Repeat the lines below word for word, from the line containing "Open the pharmacy bottle icon in sidebar" through the line containing "Open the 行为", inclusive.
====
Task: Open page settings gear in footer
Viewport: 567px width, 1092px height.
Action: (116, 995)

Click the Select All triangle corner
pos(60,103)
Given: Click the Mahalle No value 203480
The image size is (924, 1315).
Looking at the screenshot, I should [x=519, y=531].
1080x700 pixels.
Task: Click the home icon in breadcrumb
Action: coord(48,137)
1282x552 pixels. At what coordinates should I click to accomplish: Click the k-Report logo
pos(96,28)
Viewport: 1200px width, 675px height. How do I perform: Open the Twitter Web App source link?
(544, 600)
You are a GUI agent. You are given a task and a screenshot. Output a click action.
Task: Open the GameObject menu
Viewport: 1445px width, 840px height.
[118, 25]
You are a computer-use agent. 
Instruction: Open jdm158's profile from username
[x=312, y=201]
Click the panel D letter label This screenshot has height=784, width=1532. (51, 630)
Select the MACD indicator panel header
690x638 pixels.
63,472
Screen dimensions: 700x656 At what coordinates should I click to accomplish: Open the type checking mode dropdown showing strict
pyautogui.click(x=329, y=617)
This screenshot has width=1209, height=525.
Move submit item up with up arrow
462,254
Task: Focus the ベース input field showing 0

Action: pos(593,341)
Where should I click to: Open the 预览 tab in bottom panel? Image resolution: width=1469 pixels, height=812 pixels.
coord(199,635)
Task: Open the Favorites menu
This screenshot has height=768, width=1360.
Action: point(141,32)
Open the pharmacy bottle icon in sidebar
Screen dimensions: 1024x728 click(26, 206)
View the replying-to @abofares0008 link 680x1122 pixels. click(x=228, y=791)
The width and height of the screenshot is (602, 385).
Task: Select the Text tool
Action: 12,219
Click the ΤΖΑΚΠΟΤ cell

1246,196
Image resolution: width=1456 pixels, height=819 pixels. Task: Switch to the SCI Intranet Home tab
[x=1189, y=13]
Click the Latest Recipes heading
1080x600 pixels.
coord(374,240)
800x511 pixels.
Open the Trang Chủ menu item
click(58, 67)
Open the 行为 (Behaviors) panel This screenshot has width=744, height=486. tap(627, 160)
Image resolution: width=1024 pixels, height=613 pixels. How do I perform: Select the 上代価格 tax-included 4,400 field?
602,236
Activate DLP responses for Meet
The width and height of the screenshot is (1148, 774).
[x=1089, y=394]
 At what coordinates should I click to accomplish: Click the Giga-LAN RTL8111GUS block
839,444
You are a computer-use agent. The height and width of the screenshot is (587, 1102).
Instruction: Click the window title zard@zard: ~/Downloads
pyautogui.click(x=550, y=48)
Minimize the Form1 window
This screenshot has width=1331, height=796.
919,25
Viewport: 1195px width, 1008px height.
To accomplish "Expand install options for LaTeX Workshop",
====
▶ **Task result**:
Open the pharmacy bottle icon in sidebar
Screen dimensions: 1024x728 click(26, 206)
View the replying-to @abofares0008 link 680x1122 pixels. click(x=228, y=791)
The width and height of the screenshot is (602, 385).
Task: Select the Text tool
Action: 12,219
Click the ΤΖΑΚΠΟΤ cell

1246,196
Image resolution: width=1456 pixels, height=819 pixels. Task: Switch to the SCI Intranet Home tab
[x=1189, y=13]
Click the Latest Recipes heading
1080x600 pixels.
coord(374,240)
800x511 pixels.
Open the Trang Chủ menu item
click(58, 67)
Open the 行为 (Behaviors) panel This screenshot has width=744, height=486. tap(627, 160)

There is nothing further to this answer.